Here are the facts….we are getting our ass kicked and we have no one with any position in our camp that has the passion or will to fight the real fight. We continue to see the normal “appearances” being made, but we see very little in the form of results. If A+B+C=Failure, then chances are it is time to replace A, B, and/or C. Results are important, and the results could not be more clear…..cannabis is more illegal than ever; and we are losing even the small pyrrhic victories we have won, which are coming back to blow up in our face. Yay!

So why are we continuing down this path? Why are the folks who fund these efforts not more interested in real results? Sure…maybe I am making it more simple than it actually is; but the reality is that we are fucking losing. Any good organization, like Cannabis Freedom Inc., would regroup and restructure the plan after continued failure….so why is there no demand for real results, or new leadership in absence of these results? Do the folks funding these efforts enjoy throwing good money after bad, and watching us continue to fail to provide real reform? I just do not get it….

I have not sat in any of these Board meetings to understand what the fuck goes on really, but I can tell you that I know people who have, and it seems like there is more strange bureaucracy inside of our movement, than there is with the fucking assholes we are fighting. We need to cut back on the red tape and organize a more lean and more dedicated effort if we ever hope to achieve victory.

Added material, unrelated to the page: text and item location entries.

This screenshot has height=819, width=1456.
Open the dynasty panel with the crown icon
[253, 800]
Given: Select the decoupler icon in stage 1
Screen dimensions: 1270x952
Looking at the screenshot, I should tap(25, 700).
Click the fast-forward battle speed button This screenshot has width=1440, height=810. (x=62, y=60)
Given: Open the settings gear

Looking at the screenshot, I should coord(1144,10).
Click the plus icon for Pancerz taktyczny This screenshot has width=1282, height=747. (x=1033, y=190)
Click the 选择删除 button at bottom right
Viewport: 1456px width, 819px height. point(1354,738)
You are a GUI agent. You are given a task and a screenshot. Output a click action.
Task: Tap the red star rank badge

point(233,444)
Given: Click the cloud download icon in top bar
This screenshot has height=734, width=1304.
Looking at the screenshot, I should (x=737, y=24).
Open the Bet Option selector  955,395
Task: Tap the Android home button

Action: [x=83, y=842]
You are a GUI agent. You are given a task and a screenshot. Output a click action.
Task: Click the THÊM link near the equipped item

Results are key. Our results are not great. The bottom line is that we cannot do this any longer. Tear down the chaotic and confusing structure of reform, and rebuild with passionate and charismatic leaders who can get us to the Promised Land. I have seen enough of the dumb shit. You are fired as my cannabis reform representatives. I would hope other would join me and demand that this movement consolidate its message and put our time, energy, and resources towards the simple goal of making cannabis legal for adults to use when they please for whatever they please. The rest of this bullshit is just nonsense and really needs to come to an end. Either we will evolve, or we will continue to lose ground in the battle for cannabis freedom.